┌──

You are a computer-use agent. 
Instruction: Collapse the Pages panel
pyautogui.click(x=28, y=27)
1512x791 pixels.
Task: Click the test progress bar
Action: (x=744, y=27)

└──

What you have to do —
Output the records above, each one exactly, with none left out.

Final answer —
You are a computer-use agent. 
Instruction: Collapse the Pages panel
pyautogui.click(x=28, y=27)
1512x791 pixels.
Task: Click the test progress bar
Action: (x=744, y=27)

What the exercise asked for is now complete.